About this task: Look through the entries for the line containing "Uncheck the Room is sealed option". Then output that line and every line after it, exactly, to the end.

(Recorded data)
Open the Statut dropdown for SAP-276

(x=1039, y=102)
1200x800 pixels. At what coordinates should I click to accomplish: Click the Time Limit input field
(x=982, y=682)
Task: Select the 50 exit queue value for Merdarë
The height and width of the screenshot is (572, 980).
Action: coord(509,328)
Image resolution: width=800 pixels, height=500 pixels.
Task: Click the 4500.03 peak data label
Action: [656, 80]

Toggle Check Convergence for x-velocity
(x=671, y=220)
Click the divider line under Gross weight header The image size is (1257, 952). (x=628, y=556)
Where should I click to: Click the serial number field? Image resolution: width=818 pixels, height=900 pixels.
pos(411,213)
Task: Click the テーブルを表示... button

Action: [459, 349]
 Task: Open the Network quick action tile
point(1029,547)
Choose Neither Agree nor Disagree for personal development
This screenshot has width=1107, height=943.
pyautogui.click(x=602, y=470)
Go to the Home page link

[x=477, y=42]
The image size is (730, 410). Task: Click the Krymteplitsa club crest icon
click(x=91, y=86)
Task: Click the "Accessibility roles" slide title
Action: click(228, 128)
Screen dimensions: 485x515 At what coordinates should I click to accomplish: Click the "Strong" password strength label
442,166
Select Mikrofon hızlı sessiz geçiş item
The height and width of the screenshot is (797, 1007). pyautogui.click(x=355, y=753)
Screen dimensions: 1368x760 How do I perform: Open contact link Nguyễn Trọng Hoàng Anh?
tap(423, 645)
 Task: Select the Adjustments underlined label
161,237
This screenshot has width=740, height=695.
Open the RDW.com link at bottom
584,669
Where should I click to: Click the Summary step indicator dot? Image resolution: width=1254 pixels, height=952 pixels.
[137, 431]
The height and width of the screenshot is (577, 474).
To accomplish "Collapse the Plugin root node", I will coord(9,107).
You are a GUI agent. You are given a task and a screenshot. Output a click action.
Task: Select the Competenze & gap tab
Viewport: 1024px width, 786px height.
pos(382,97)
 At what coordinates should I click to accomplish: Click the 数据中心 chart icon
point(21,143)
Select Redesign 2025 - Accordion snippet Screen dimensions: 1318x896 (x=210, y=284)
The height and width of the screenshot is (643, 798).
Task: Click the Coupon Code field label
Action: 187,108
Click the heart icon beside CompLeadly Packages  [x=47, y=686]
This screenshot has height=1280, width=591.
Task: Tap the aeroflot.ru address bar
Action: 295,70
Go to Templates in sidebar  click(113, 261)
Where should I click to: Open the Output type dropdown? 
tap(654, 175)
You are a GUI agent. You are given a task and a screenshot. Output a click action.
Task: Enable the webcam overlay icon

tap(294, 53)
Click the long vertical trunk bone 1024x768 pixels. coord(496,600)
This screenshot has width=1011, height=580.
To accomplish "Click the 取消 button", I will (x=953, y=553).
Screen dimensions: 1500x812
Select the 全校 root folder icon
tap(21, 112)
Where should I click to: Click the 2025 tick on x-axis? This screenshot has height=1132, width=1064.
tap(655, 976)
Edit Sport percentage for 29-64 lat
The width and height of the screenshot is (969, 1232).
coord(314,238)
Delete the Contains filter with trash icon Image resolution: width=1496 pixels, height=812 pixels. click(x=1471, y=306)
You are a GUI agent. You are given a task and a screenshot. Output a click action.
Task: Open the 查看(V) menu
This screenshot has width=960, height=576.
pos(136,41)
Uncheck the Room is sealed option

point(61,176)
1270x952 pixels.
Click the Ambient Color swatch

Task response:
Uncheck the Room is sealed option

point(61,176)
1270x952 pixels.
Click the Ambient Color swatch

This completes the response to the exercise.